Kerasia (Κερασιά) is a settlement in Mount Athos. It is located at an elevation of 581 metres on the southwestern slopes of the main peak of Mount Athos. Located just to the east of Little St. Anne's Skete and Katounakia, it is inhabited by a few dozen monks.

==List of cells==
Some cells in Kerasia include:

- Isodia Theotokou
- Ag. Georgios
- Ag. Ioannis Theologos
- Ag. Pantes
- Ag. Nikolaos
- Timios Prodromos
- Ag. Apostoli
- Ag. Dimitrios
- Panagia

The cell of Agios Antonios (Ιερόν Κελλίον Αγίου Αντωνίου), located in an area called Paleopyrgos (Παλαιόπυργος) just to the east of Kerasia, can be reached from a footpath that leads from main the Kafsokalyvia–Kerasia footpath.

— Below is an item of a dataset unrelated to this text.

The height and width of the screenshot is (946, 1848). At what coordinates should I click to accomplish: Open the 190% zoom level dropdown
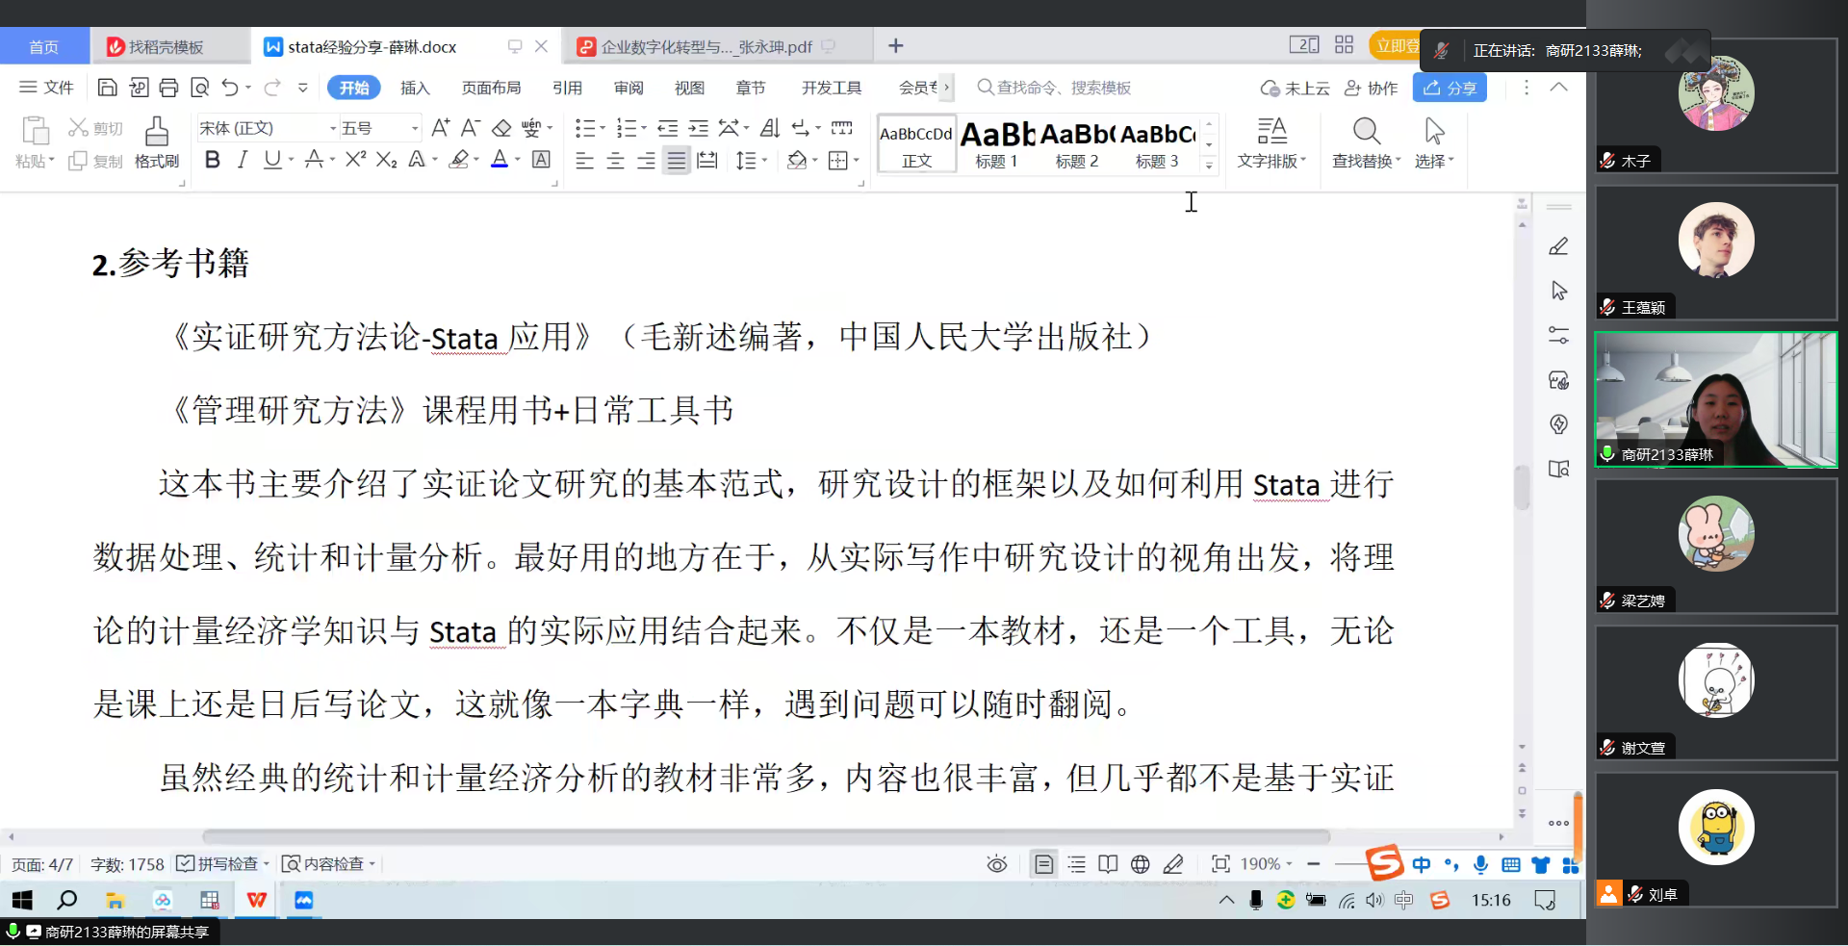(1267, 864)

The peak of Karmilio Oros (Καρμήλιο Όρος; "Mount Carmel"; elevation: 887 m) lies just southwest of Kerasia. It is directly to the northeast of the Hermitage of Saint Basil. The Holy Chapel of the Holy Glorious Prophet Elijah (Ιερόν Παρεκκλήσιον Αγίου ενδόξου Προφήτου Ηλιού) and some radio towers sit on top of the peak.

==Notable people==
Notable people who have lived at Kerasia include Elder Hadji-Georgis the Athonite.